In Watson v. Employers Liability Assur. Corp., 348 U.S. 66, 75 S. Ct. 166, 99 L. Ed. 74, the Louisiana statute there under consideration gave an injured person a right of direct action against the insurer before final determination of the insured's obligation to pay, and expressly recognized, as to injury occurring in Louisiana, such right of direct action irrespective of whether the policy sued upon was written or delivered in Louisiana, and notwithstanding it contained a clause forbidding such direct action. The statute also required that a foreign insurance company consent to such direct action in order to obtain a certificate to do business in the state. It was held that this statute did not violate the due process clause of the Fourteenth Amendment in respect of an injury occurring in Louisiana even though the particular policy was negotiated, issued and delivered in another state.
We find no North Carolina statute other than G.S. § 62-274, quoted above, authorizing or prohibiting a suit against a liability insurer alone or jointly with its insured by a person allegedly injured by the negligence of the insured. Whether, in the absence of a controlling statutory or policy provision plaintiff could have sued defendant alone or jointly with Brown in an action to determine Brown's liability, if any, to plaintiff, is not presented.
The policy issued by defendant to Brown contains the following provisions: "No action shall lie against the company unless, as a condition precedent thereto, the insured shall have fully complied with all the terms *125 of this policy, nor until the amount of the insured's obligation to pay shall have been finally determined either by judgment against the insured after actual trial or by written agreement of the insured, the claimant and the company. Any person or organization or the legal representative thereof who has secured such judgment or written agreement shall thereafter be entitled to recover under this policy to the extent of the insurance afforded by this policy. Nothing contained in this policy shall give any person or organization any right to join the company as a co-defendant in any action against the insured to determine the insured's liability."
Under the insuring agreements of the policy, defendant became obligated "(t)o pay on behalf of the insured all sums which the insured shall become legally obligated to pay as damages" because of personal injuries or property damage caused by accident and arising out of the ownership, maintenance or use of the insured automobile.
As provided in G.S. § 20-279.21(f) (1), this liability became absolute when plaintiff's injury and damage occurred notwithstanding Brown's subsequent violations of his obligations to defendant under the policy provisions. Brown's liability to plaintiff was established by a judgment obtained in accordance with approved legal procedure. As between plaintiff and Brown, all requirements of due process were met. The provision in the "no action" clause with reference to judgment "after actual trial" is valid only when construed as a defense to a judgment obtained against an insured by consent or through collusion. Although invalid in the respects and to the extent indicated, we are of opinion, and so decide, that the "no action" clause precludes an injured person from instituting and maintaining an action against the insurer otherwise than on a judgment properly obtained against the insured through approved legal procedure.

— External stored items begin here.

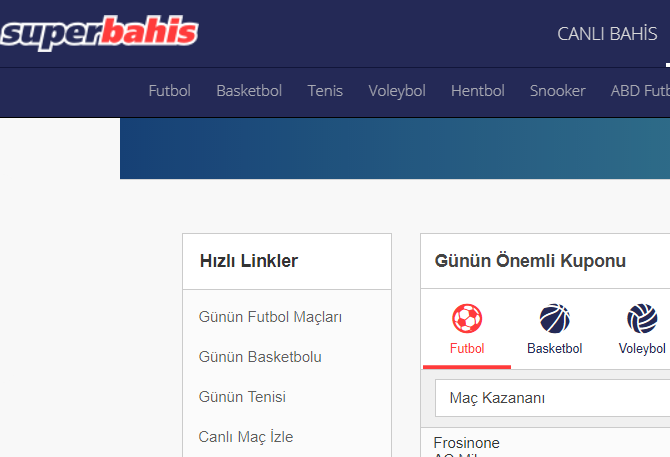Open the CANLI BAHİS section

[x=607, y=34]
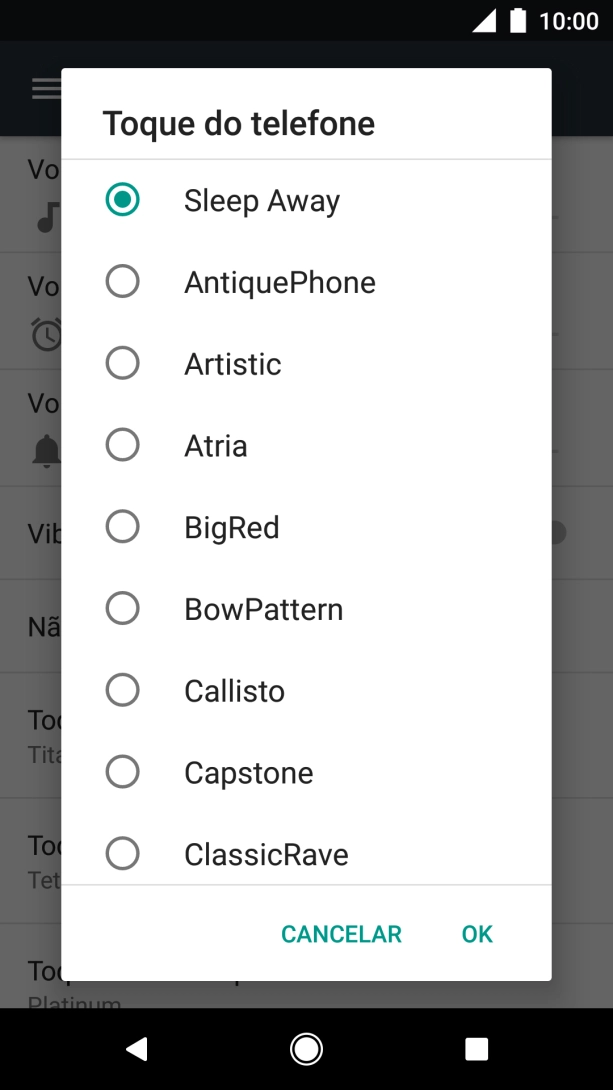The width and height of the screenshot is (613, 1090).
Task: Tap the alarm clock volume icon
Action: point(46,334)
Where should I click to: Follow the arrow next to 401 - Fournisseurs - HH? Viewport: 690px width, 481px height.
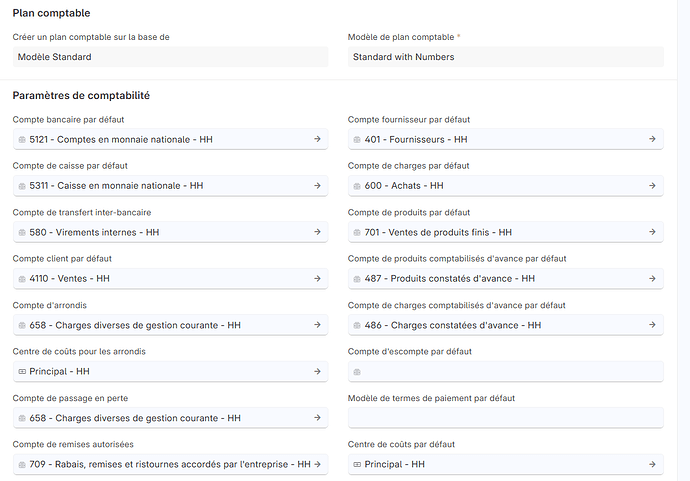[652, 139]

Defendant elected to incorporate the quoted provision in the policy it issued to Brown. By reason thereof, plaintiff had no right to institute and maintain an action against defendant unless and until Brown's liability to plaintiff had been determined by judgment.

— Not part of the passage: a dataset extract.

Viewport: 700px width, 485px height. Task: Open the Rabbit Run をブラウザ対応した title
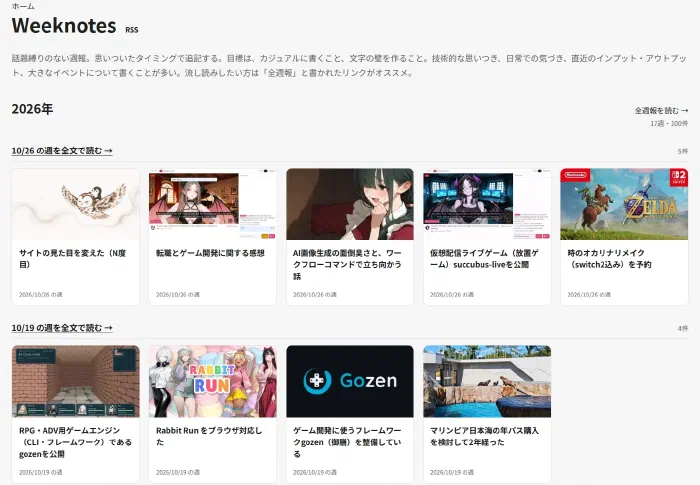(209, 436)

As required by the policy provisions, plaintiff sued and obtained judgment against Brown in accordance with approved legal procedure. Unless and until set aside, this judgment constituted a final adjudication and determination of Brown's legal liability to plaintiff. In this connection, see Sanders v. Chavis, 243 N.C. 380, 90 S.E.2d 749; also, Sanders v. Travelers Indemnity Company, 144 F. Supp. 742 (M.D. N.C.). The record discloses no ground on which defendant can defeat Brown's obligation to plaintiff.
We see no reason why defendant cannot, if it so desires, delete its "no action" clause from assigned risk or other policies providing coverage within the compulsory limits. Too, we refrain from discussing possibilities with reference to the adoption of new statutory or policy provisions that would assure notice to defendant of the pendency of an action against its insured before a judgment that would bind defendant could be entered. These are matters to be considered by defendant and its counsel in the light of all relevant factors.

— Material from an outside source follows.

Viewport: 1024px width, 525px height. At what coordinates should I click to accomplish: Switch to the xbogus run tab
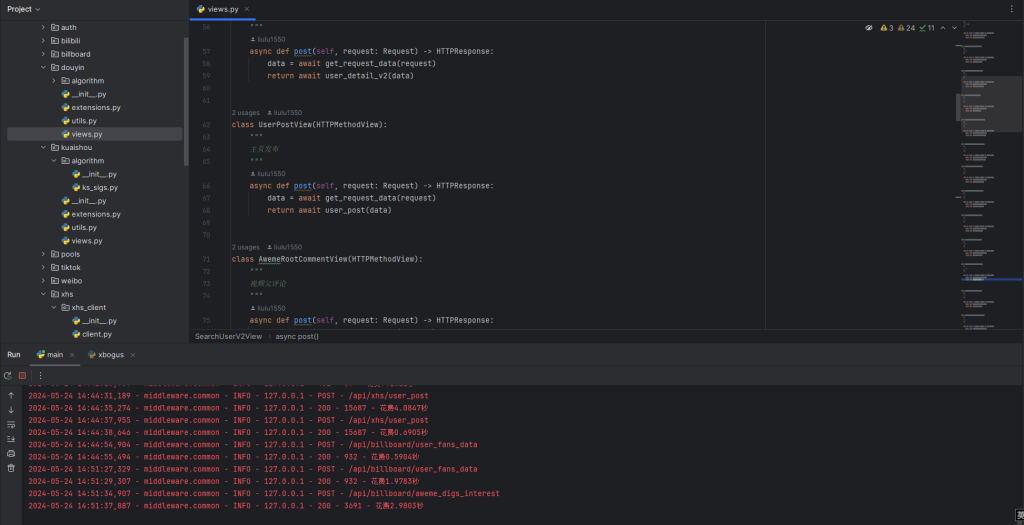(110, 354)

Plaintiff, in compliance with the provisions of the policy issued by defendant to Brown pursued the only remedy available to him, that is, an action against Brown in which he obtained judgment establishing Brown's legal liability to him. Defendant is obligated to discharge Brown's liability as established by said judgment. The fact that defendant had no knowledge or notice of plaintiff's action against Brown before judgment had been entered does not constitute a denial of procedural due process.
There remains for consideration whether the judgment of the court below denies to *126 defendant its constitutional right to substantive due process. G.S. § 20-279.21(f) (1), as interpreted and applied by this Court, deprives it of defenses otherwise available under its (standard) policy provisions. Defendant contends the requirement that it be so bound by a policy issued on a risk it did not voluntarily accept constitutes a denial of substantive due process.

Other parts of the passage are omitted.